Swap every "screenshot" for "snapshot" in the lines of the material between the line holding "Task: Open the telephone Tipo dropdown" and the line holding "click(x=254, y=30)", inclusive, and give back only those lines with everything else unchanged.

-- BEGIN DATA RECORDS --

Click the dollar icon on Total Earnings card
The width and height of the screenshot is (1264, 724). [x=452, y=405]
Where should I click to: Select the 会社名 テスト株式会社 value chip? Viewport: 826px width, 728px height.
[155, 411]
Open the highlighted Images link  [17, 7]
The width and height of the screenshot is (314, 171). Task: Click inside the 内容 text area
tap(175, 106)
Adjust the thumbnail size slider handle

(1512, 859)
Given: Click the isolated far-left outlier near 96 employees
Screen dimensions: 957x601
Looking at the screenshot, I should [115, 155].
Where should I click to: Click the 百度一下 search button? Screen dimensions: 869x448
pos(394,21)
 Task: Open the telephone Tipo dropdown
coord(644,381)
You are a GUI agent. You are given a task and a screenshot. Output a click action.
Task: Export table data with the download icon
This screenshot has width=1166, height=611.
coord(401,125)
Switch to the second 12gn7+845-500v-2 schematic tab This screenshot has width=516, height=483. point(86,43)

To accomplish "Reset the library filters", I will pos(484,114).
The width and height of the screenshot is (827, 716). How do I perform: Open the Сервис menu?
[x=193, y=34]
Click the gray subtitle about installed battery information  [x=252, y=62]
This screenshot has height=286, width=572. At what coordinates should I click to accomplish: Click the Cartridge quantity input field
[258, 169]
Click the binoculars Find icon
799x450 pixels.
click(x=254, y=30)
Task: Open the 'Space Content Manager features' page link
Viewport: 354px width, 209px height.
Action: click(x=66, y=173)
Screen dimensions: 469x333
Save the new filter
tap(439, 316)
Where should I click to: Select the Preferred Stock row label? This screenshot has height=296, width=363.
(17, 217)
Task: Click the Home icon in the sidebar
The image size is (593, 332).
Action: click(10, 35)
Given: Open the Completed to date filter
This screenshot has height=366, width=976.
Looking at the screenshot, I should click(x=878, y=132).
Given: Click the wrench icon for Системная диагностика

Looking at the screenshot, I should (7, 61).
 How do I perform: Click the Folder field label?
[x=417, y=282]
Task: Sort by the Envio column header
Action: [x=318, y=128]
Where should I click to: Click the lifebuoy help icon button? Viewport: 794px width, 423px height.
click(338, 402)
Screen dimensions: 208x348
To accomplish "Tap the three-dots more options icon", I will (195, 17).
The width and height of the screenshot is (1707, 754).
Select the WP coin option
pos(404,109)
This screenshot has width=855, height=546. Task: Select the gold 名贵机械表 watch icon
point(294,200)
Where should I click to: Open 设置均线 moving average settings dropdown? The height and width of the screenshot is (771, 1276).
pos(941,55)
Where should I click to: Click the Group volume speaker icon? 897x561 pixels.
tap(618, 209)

-- END DATA RECORDS --

■ EXERCISE RESPONSE ■
 Task: Open the telephone Tipo dropdown
coord(644,381)
You are a GUI agent. You are given a task and a snapshot. Output a click action.
Task: Export table data with the download icon
This snapshot has width=1166, height=611.
coord(401,125)
Switch to the second 12gn7+845-500v-2 schematic tab This snapshot has width=516, height=483. point(86,43)

To accomplish "Reset the library filters", I will pos(484,114).
The width and height of the snapshot is (827, 716). How do I perform: Open the Сервис menu?
[x=193, y=34]
Click the gray subtitle about installed battery information  [x=252, y=62]
This snapshot has height=286, width=572. At what coordinates should I click to accomplish: Click the Cartridge quantity input field
[258, 169]
Click the binoculars Find icon
799x450 pixels.
click(x=254, y=30)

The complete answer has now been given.